### Exercise prompt
Please retype the data that follows, starting at the line containing "Select Do not overwrite existing files" and stopping after the last line.

:: Data

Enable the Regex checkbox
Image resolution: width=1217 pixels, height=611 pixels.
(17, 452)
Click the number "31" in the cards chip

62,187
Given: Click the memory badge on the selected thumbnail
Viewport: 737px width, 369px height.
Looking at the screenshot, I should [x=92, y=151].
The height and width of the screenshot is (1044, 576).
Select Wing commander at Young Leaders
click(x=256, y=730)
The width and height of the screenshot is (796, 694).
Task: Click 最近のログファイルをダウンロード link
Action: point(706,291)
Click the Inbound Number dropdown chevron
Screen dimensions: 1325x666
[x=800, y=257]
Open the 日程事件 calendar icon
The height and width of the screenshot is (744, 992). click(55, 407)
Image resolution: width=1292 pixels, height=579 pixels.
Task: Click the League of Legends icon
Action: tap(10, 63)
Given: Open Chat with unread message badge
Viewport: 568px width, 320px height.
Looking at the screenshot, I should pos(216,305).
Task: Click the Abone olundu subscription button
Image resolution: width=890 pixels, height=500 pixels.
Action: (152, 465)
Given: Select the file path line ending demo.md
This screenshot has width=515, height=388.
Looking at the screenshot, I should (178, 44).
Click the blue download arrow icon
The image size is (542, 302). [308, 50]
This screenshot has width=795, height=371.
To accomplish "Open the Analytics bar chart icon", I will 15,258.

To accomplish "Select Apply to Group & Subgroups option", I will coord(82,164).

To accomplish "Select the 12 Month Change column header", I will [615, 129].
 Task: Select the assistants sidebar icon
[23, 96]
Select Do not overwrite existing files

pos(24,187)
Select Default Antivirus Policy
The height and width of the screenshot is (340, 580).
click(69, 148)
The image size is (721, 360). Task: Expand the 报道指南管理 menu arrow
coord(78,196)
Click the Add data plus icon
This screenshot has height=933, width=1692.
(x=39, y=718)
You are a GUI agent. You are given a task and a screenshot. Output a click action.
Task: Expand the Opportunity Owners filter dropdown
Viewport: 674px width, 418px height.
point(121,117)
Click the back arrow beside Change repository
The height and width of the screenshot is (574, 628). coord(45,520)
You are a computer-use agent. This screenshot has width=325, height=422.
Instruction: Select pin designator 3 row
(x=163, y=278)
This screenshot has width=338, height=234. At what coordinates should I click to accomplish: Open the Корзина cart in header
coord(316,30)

::::

### Your solution
Select Do not overwrite existing files

pos(24,187)
Select Default Antivirus Policy
The height and width of the screenshot is (340, 580).
click(69, 148)
The image size is (721, 360). Task: Expand the 报道指南管理 menu arrow
coord(78,196)
Click the Add data plus icon
This screenshot has height=933, width=1692.
(x=39, y=718)
You are a GUI agent. You are given a task and a screenshot. Output a click action.
Task: Expand the Opportunity Owners filter dropdown
Viewport: 674px width, 418px height.
point(121,117)
Click the back arrow beside Change repository
The height and width of the screenshot is (574, 628). coord(45,520)
You are a computer-use agent. This screenshot has width=325, height=422.
Instruction: Select pin designator 3 row
(x=163, y=278)
This screenshot has width=338, height=234. At what coordinates should I click to accomplish: Open the Корзина cart in header
coord(316,30)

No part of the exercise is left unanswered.